(Stored records)
* * * *

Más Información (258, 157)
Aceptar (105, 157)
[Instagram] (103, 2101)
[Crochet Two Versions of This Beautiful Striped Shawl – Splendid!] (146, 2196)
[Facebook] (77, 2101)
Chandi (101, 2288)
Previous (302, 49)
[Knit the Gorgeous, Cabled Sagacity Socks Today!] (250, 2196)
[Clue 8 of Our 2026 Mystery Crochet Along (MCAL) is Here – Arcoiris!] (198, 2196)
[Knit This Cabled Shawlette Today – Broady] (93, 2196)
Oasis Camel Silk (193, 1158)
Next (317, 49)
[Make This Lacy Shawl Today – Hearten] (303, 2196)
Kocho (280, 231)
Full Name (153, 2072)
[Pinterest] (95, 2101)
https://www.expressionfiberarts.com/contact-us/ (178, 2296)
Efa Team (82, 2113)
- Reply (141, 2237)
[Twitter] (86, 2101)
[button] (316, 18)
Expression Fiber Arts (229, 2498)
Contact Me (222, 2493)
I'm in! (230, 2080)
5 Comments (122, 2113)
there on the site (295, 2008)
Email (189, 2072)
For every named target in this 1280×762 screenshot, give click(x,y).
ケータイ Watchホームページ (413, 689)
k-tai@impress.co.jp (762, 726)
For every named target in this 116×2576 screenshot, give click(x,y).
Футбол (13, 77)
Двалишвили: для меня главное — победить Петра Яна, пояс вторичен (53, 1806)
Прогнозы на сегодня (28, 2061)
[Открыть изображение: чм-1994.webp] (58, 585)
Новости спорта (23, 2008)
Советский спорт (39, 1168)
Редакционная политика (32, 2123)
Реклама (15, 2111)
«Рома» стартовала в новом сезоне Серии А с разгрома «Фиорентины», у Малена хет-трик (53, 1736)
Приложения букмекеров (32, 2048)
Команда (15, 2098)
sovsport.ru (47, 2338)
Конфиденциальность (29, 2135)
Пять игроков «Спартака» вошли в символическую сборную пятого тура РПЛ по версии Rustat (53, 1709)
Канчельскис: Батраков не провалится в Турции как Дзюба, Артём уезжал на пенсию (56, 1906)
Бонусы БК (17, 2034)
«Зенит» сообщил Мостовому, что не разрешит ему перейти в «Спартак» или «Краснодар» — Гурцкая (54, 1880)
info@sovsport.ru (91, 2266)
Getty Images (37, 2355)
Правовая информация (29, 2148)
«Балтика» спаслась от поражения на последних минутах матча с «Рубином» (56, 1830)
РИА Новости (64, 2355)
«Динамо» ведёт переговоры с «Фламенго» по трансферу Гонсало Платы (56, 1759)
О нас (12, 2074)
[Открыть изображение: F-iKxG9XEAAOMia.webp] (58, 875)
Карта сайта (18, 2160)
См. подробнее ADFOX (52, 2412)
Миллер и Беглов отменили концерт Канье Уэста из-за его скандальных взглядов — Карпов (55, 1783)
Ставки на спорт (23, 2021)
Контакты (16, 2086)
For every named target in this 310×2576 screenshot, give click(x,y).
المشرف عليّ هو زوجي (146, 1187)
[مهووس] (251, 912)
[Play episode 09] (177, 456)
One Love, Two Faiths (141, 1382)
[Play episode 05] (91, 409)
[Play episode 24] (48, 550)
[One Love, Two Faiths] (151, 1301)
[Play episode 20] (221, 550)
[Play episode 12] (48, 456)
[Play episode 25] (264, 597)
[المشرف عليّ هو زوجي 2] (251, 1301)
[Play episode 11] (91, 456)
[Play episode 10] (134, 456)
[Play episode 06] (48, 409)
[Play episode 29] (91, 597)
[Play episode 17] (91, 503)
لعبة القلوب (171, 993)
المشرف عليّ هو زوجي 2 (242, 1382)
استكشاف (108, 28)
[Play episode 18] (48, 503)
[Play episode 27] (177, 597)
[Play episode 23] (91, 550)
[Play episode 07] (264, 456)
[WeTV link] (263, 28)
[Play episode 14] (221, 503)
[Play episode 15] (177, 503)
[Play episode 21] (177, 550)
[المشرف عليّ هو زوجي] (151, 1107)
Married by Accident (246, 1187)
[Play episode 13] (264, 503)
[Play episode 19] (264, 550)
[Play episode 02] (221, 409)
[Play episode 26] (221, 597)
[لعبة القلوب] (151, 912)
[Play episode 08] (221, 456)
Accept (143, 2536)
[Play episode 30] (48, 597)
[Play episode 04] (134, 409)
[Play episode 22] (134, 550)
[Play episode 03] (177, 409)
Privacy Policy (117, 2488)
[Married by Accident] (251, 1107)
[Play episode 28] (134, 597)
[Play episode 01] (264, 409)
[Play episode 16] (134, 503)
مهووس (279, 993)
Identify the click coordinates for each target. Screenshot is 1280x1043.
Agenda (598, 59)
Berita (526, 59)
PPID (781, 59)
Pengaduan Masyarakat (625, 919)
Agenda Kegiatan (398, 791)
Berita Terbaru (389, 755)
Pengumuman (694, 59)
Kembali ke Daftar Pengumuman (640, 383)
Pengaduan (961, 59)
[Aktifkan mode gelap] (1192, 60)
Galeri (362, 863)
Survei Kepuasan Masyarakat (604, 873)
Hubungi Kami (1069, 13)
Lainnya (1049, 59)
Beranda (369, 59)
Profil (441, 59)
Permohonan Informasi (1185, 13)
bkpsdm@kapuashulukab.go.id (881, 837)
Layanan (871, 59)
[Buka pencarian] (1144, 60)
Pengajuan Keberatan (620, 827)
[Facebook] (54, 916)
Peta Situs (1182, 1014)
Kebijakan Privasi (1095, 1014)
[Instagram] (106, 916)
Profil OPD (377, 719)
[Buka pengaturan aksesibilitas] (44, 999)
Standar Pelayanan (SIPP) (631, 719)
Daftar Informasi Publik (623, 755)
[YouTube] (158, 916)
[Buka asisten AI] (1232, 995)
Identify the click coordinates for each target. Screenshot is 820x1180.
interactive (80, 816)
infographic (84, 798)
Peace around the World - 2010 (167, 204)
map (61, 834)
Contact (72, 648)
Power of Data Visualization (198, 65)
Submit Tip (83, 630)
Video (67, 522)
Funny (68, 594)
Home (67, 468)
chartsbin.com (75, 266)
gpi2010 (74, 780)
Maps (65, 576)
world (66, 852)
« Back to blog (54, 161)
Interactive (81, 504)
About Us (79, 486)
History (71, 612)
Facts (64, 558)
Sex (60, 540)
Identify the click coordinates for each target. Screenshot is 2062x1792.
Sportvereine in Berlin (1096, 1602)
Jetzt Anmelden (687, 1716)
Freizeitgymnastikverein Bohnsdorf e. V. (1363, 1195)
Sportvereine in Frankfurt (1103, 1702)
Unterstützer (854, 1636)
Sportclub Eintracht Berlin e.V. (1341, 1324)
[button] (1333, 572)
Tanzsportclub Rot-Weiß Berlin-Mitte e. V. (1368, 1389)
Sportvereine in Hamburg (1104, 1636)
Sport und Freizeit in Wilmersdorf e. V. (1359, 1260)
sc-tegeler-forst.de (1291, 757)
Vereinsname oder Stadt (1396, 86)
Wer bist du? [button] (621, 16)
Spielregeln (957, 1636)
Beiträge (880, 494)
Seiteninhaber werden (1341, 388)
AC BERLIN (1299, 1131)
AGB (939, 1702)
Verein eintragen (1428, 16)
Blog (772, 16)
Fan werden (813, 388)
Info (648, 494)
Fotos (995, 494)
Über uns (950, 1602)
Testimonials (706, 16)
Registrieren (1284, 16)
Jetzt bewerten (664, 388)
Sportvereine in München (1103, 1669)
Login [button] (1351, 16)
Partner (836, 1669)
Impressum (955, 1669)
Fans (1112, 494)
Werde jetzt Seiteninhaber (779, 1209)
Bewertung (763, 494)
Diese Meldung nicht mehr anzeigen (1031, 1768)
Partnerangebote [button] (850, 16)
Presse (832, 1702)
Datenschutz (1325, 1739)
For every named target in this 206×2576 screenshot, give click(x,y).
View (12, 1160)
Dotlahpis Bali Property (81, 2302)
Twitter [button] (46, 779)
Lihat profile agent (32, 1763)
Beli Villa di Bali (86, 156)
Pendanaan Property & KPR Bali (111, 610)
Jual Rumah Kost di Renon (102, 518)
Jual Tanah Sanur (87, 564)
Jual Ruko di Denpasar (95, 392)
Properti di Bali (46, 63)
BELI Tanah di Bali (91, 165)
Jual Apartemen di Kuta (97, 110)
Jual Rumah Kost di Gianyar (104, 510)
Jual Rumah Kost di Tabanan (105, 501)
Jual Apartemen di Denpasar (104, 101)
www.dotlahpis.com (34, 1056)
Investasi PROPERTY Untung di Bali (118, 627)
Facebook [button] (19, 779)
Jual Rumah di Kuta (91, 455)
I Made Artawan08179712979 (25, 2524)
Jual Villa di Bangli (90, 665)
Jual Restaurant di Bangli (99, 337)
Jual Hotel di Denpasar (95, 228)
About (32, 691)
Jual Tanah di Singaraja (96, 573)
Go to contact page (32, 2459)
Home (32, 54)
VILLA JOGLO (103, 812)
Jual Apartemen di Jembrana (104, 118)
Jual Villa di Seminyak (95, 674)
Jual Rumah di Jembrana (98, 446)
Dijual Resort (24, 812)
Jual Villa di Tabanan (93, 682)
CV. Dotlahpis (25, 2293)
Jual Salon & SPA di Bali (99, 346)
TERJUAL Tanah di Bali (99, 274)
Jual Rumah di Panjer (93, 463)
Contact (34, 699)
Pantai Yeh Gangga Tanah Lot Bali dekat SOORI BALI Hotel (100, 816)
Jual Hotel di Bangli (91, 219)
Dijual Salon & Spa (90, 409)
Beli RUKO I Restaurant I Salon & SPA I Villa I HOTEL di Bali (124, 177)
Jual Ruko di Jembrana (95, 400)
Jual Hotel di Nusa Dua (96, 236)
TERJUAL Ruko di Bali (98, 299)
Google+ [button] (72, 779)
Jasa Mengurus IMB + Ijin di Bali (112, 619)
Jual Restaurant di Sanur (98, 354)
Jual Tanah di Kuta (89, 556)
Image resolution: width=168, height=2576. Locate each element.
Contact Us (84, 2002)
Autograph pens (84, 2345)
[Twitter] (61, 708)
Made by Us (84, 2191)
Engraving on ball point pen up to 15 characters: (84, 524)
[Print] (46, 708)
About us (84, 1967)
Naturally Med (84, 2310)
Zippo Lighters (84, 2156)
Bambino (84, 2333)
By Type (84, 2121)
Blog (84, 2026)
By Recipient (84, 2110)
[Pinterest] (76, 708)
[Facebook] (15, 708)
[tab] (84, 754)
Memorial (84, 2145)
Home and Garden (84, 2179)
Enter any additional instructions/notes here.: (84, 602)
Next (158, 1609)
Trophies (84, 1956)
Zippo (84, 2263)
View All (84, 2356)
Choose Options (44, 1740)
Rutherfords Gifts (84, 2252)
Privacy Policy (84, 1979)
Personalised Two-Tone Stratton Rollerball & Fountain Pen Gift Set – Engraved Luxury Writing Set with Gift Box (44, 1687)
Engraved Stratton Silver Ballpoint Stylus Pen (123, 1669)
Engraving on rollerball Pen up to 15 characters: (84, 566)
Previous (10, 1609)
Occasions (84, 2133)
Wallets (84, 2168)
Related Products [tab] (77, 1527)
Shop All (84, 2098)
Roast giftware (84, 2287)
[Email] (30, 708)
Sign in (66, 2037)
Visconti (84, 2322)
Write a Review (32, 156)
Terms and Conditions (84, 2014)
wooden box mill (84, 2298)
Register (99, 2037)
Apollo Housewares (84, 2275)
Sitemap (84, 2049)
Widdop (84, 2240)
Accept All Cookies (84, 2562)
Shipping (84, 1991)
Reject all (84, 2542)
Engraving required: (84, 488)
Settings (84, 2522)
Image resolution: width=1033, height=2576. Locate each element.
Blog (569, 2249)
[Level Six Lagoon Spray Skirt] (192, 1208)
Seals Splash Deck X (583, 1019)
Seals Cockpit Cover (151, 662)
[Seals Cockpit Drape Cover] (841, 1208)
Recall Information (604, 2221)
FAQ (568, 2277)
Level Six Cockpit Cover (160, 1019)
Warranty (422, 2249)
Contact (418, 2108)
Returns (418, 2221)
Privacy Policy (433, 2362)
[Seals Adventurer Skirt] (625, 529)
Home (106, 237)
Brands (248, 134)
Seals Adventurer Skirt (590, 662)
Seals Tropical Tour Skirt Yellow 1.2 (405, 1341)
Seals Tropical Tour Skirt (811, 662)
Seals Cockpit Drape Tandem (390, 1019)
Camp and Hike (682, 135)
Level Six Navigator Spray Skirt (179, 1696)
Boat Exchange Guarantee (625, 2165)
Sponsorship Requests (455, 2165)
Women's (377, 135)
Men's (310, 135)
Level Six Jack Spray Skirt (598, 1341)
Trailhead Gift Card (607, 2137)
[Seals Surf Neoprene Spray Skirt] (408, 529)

* * * *

WHAT IS REQUIRED: Show the lines of the records that include the string "Kuta".

EXERCISE OUTPUT:
Jual Apartemen di Kuta (97, 110)
Jual Rumah di Kuta (91, 455)
Jual Tanah di Kuta (89, 556)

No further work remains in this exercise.